Hava aracımızın dünyasında yüzlerce departman ve binlerce insan var... Havacılık alanında üretim kolu dışında kalan alanlarda oldukça yol almış durumdayız. Peki alınan yol yeterli midir? Bence yeterli değil. Bizler aldığımız bu yolu ancak endüstriden bir marka olduğumuzda başarı olarak adlandırabiliriz. Bu hedefe ulaşmak bizim elimizde hepimizin bireysel çabasının sektörel faydada birleştiği yerde duruyor.
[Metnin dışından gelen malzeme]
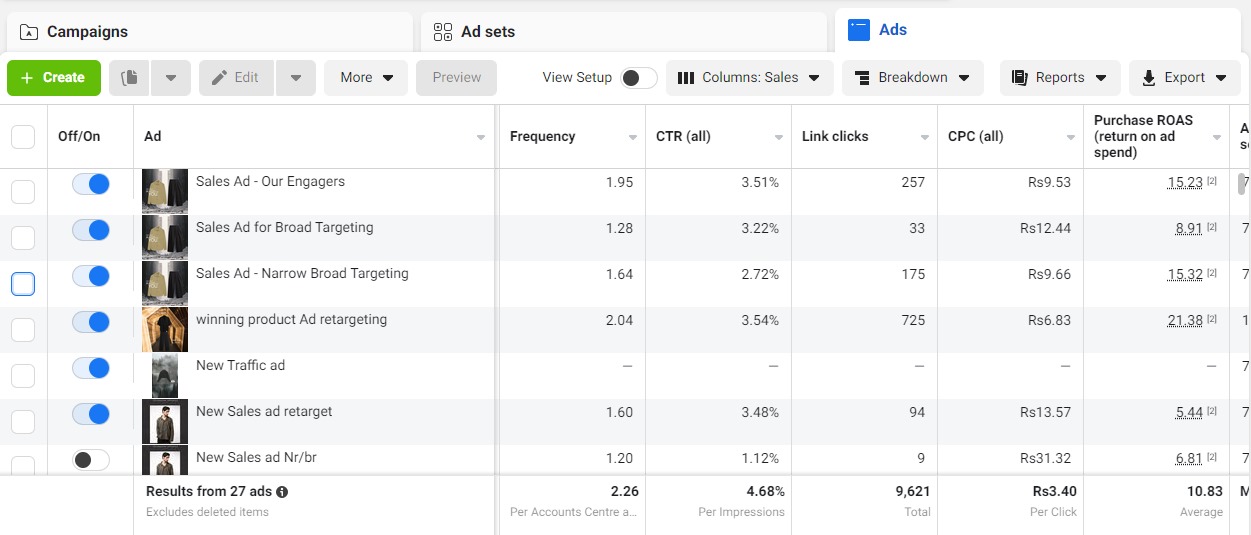Screen dimensions: 1251x535
Task: Click the info icon beside Results from 27 ads
Action: (x=282, y=492)
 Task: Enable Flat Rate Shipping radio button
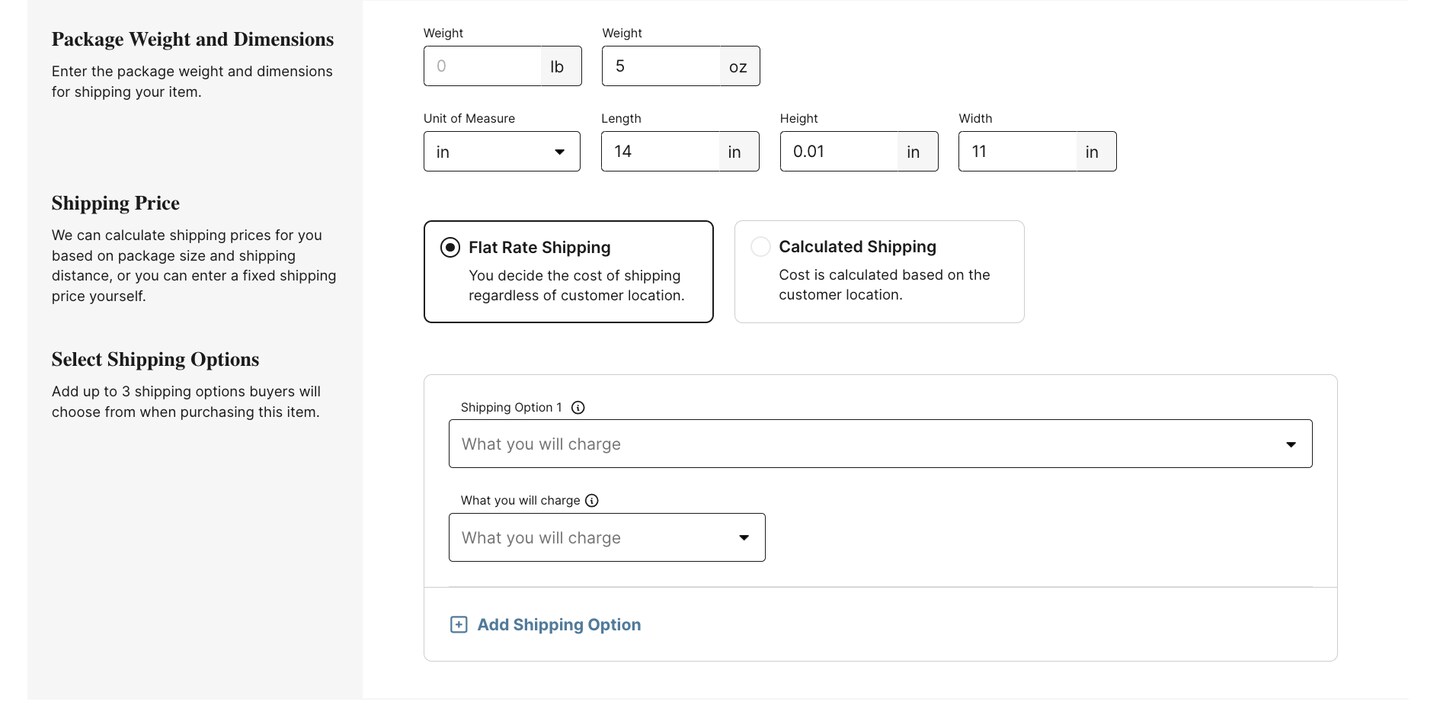tap(449, 246)
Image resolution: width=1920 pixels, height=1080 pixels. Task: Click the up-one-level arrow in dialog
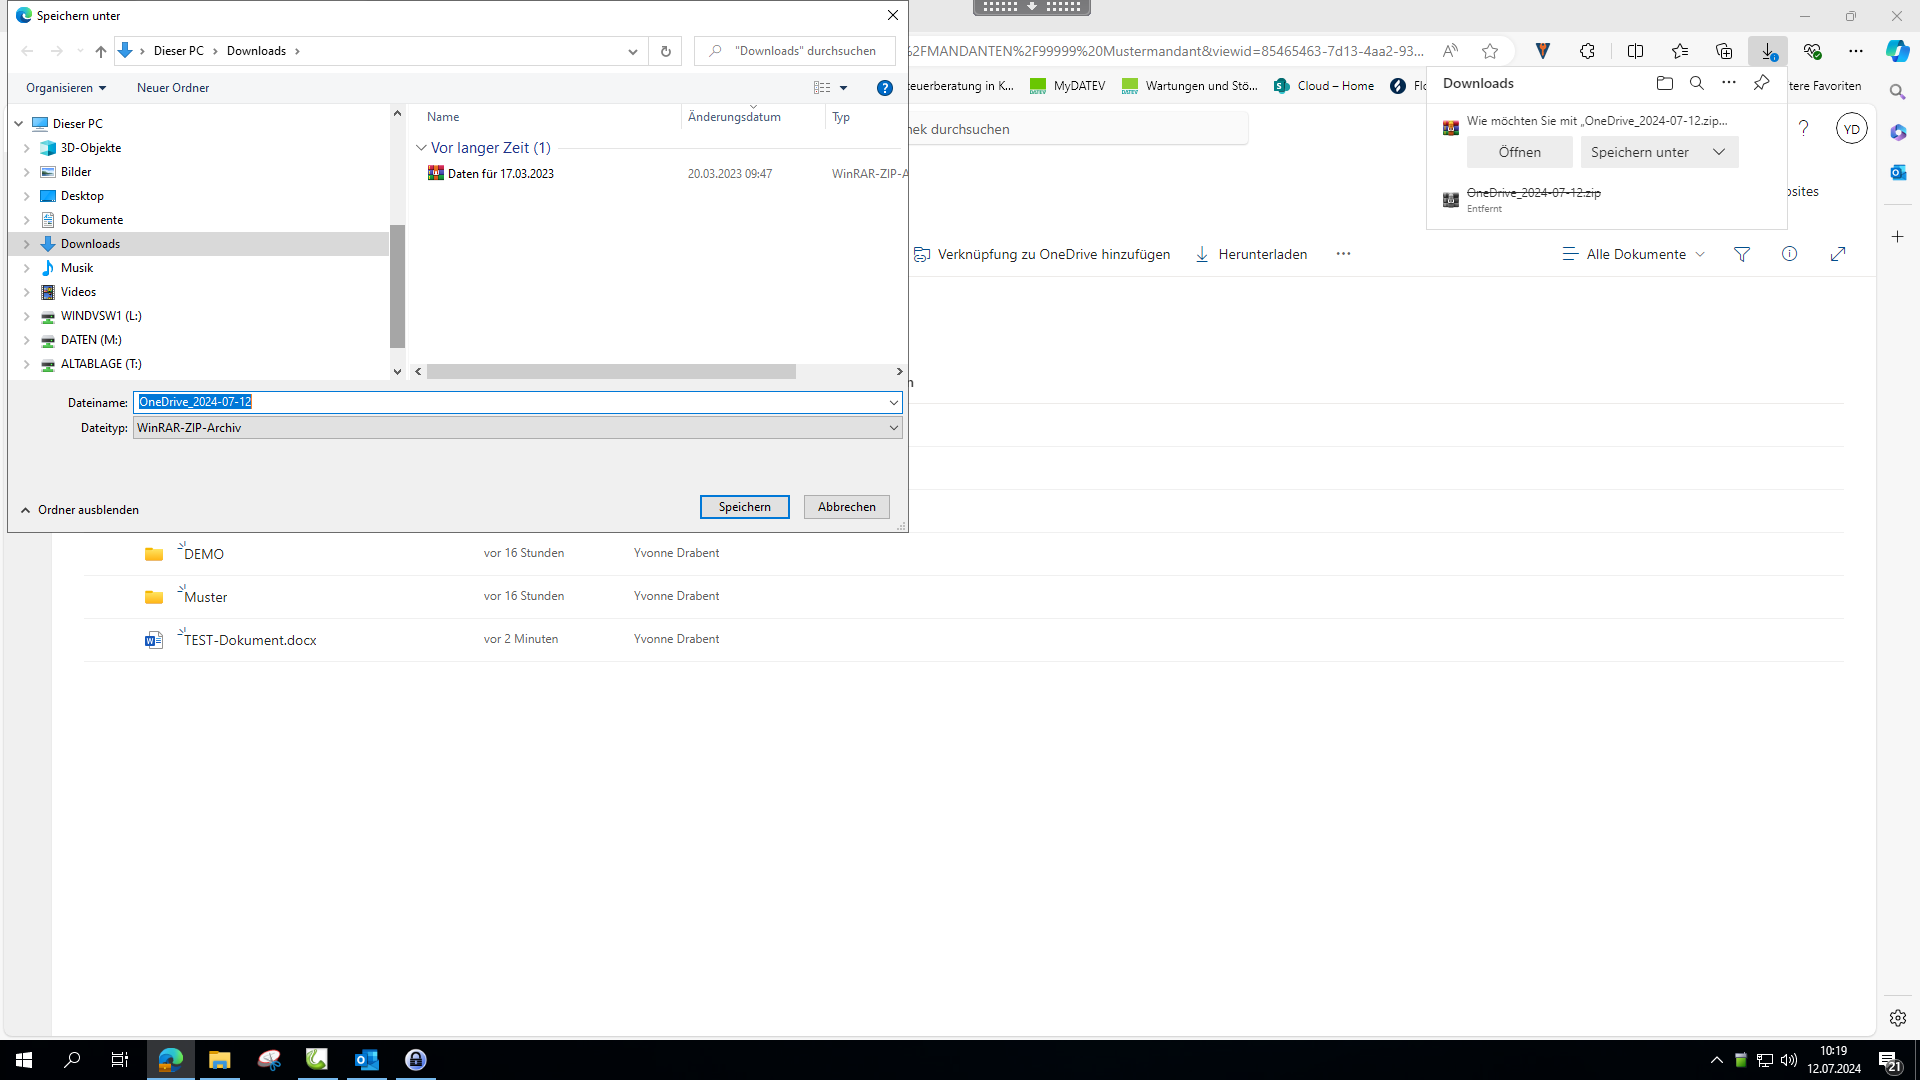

Nereden başlasak bu kocaman renkli canlı sektörü anlatmaya. Başlama kısmı zor aslında. O kadar çok biri olmazsa diğeri olmazı var ki, bu havacılık dünyası için bir önem sırası atfetmek zor. Mesela sektörün temel başlangıç noktası olan hava aracı üretiminden yola çıkalım desek, diğerlerini işin içine sokmadan sektör tanımlaması yapamıyoruz. Bu anlamda sadece üretici statüsünde kalıyor. Çünkü onun varlığını ortaya koyabilecek etkenler onun sadece üretilmiş olmasıyla tamamlanmıyor. Hadi o zaman bu üretilmiş hava aracına can vermeye başlayalım!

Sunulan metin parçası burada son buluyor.